#### TASK BRIEF:
Please count the lines in the records below that contain the string "pyautogui" and give only the number.

#### MATERIAL PROVIDED:
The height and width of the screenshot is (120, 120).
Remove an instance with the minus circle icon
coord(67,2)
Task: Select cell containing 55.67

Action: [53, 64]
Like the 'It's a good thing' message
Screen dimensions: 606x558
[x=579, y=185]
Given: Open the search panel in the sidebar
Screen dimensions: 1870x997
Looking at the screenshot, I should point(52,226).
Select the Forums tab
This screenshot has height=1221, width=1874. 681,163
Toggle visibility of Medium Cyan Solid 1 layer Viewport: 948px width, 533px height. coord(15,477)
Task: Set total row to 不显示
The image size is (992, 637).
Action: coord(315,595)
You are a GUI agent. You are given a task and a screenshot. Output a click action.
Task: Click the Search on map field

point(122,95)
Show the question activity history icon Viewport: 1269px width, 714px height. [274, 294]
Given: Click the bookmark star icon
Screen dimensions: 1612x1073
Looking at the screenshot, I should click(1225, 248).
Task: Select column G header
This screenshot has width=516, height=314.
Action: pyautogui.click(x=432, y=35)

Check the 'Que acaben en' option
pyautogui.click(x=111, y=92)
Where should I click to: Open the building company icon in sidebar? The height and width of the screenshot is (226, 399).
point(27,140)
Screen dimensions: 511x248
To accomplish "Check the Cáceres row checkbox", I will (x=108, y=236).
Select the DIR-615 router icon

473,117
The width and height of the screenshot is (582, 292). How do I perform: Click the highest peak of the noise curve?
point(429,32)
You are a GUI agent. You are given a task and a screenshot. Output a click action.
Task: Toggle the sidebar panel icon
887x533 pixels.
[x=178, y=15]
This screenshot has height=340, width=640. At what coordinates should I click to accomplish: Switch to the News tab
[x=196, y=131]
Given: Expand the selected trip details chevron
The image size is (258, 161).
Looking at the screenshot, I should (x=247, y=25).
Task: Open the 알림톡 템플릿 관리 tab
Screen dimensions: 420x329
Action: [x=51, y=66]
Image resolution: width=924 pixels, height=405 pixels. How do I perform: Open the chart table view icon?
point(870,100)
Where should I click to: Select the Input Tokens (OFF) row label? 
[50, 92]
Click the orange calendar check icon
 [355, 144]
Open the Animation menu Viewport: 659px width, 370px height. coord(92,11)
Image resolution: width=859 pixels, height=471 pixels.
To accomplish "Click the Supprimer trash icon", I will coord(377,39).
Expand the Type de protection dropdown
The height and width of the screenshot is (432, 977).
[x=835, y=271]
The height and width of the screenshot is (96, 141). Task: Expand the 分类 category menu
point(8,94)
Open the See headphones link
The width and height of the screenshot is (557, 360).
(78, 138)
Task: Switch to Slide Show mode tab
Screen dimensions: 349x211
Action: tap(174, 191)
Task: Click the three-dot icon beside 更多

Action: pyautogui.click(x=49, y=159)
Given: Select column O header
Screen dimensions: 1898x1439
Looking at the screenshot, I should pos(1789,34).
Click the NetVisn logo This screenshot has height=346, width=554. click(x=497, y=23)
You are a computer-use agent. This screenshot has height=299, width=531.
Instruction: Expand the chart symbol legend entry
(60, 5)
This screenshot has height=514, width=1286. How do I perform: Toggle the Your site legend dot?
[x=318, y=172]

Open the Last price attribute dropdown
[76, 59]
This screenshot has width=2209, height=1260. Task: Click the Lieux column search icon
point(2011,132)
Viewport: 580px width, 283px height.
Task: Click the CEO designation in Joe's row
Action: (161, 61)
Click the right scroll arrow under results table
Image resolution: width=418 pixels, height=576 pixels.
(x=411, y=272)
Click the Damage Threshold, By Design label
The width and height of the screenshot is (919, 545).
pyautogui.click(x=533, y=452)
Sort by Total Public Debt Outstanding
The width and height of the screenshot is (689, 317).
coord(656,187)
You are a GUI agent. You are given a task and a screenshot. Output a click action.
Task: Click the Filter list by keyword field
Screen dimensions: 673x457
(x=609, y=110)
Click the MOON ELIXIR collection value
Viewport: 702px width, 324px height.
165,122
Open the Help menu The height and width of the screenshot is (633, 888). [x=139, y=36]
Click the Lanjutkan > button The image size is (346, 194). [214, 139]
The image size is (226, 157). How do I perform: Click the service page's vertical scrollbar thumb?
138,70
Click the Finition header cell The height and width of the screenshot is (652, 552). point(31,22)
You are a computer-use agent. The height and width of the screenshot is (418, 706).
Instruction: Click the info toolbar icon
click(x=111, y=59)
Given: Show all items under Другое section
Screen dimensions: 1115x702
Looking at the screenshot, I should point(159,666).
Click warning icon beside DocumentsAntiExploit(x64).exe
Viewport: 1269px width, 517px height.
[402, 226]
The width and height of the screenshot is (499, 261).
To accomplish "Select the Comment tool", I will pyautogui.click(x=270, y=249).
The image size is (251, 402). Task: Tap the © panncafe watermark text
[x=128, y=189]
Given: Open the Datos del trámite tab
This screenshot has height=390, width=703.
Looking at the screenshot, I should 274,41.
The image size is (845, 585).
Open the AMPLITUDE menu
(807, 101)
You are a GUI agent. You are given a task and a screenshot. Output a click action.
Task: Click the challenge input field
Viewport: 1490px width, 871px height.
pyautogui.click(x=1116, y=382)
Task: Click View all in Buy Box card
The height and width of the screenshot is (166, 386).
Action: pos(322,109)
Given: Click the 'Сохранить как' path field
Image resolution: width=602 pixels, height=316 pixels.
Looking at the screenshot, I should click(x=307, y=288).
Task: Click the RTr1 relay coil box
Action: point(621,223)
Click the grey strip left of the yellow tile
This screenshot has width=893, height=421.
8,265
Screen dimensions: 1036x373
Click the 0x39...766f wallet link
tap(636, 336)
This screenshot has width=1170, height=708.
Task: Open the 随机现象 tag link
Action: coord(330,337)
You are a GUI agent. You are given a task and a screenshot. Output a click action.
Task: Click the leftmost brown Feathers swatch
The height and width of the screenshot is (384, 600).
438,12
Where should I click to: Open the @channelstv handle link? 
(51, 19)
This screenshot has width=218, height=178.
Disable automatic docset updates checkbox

#### FULL SOLUTION:
6